Frente a esta campaña, la estrategia del de ha sido lamentable. Nadie la va a acusar a ella ni a las fuerzas del orden de haber buscado, adrede, la muerte de decenas de peruanos en el último mes, pero es evidente que las medidas tácticas adoptadas para lidiar con las manifestaciones han sido paupérrimas, la inteligencia recabada no ha servido para tomar medidas preventivas o detener a los agitadores y los excesos han sido innegables.

El homicidio de decenas de personas, sobre todo de algunos transeúntes inocentes, es algo que no debe tolerarse. El Estado tiene que estar por encima de los criminales y someterlos al rigor de las leyes, no al de las balas.
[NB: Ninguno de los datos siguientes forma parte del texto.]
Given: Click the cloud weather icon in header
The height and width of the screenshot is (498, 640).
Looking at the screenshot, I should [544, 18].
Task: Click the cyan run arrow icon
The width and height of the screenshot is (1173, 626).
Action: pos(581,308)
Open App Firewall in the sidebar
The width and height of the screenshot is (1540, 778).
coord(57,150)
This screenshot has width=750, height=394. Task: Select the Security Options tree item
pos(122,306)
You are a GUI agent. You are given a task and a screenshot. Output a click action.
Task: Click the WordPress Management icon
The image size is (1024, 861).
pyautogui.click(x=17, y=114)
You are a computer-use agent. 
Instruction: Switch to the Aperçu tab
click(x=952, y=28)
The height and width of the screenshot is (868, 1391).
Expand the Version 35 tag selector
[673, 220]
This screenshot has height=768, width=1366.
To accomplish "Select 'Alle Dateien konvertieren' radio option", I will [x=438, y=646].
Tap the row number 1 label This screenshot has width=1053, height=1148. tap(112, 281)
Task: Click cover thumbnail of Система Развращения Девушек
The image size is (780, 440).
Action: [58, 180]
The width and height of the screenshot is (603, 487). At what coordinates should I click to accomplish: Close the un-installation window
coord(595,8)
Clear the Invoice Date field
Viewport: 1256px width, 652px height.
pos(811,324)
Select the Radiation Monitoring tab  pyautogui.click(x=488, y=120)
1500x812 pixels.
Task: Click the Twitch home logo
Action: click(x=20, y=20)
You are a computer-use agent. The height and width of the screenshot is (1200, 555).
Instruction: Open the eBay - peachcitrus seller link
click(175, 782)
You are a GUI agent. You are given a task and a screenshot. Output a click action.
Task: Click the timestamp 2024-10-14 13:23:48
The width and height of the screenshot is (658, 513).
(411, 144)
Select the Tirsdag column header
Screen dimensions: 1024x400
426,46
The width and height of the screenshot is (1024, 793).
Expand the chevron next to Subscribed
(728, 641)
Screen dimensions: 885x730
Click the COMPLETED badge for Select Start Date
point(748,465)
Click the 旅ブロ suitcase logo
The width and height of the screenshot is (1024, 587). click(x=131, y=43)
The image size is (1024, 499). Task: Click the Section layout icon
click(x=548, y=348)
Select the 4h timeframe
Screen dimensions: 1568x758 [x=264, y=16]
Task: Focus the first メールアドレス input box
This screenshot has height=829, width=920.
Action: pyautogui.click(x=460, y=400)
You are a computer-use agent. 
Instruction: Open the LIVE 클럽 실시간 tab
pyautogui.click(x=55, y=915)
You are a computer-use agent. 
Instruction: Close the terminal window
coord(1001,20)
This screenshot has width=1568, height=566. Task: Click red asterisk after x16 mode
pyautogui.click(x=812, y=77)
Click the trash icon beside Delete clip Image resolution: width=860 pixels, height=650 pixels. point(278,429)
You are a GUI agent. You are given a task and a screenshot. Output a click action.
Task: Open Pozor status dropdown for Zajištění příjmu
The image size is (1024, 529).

El Ejecutivo debe tener claro que, desde que se instaló, entró en una batalla por la autoridad moral. Al comienzo la tuvo fácil, luego de que se cristalizara el desprecio hacia la democracia de su predecesor y sus adláteres. Lo que tocaba era preservar aquello que Pedro Castillo pisoteó. Tocaba colocarse del lado de la institucionalidad y administrar con asertividad y astucia el caos que las viudas del dictador se han empecinado en desatar.

Con tantos cuerpos a cuestas, y frente a manifestaciones violentas y acéfalas –no hay líderes distinguibles ni intenciones de dialogar–, Boluarte está en una posición complicada y el país no parece tener una salida clara de la crisis. Lo que debió quedarse en una discusión sobre la evidente criminalidad de Castillo y su golpe, ahora es una discusión sobre las capacidades de la presidenta para ejercer el puesto. Exactamente lo que buscaban los que por meses sembraron vientos para cosechar tempestades.